Recently, I was driving to the mall to check the SAWs Post Office Box in hopes of finding a check from anyone. I had taken a call as I drove into the parking lot and continued the conversation as I pulled into a parking space. A large SUV pulled into the space to my right and, as anyone would do, I glanced over to give a quick check. The driver was a white woman about my age I guess. We made brief eye contact and I returned to my call.

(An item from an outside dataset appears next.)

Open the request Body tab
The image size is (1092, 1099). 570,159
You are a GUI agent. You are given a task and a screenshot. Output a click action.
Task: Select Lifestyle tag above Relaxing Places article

In the next moment, the driver backed out of the space and drove around to the other side of the row where I sat. The SUV then pulled into another space a few cars away facing in my direction. At first, I thought this a little strange. What was wrong with the space next to me? Was it too narrow? No. She had slid into it with ease. Had someone vomited on the pavement where she would have stepped? I hadn’t noticed anything as I parked.
The woman climbed out of her car and headed toward the mall, her purse clutched in her hands. As she passed the empty space in front of me, she looked in my direction and we made eye contact again.
Now, was this a simple change of mind? Maybe. Perhaps. I’ll even say likely with a measure of grace. But the moment left an impression that has come to mind repeatedly since. Did the sight of me make her feel unsafe? What had I done to cause her to fear me? Why did I suddenly feel lesser than? Some might call this a microaggression. One of a thousand cuts. Whether it was or not is unimportant. But how a small, simple, maybe even innocent act drawing on a lifetime of deliberate, dismissive, and judgmental acts, can have that kind of emotional impact is. The insecurity it generates in a sea of gun toting, “Stand your ground” believing, you’re not welcomed here, invisible bigots is fatiguing.
Some might think I have very thin skin, that I am looking for slights that aren’t really there. But having looked into the eyes of people such as these, face to face, multiple times in my life, I know the cost of a lack of vigilance is far too high.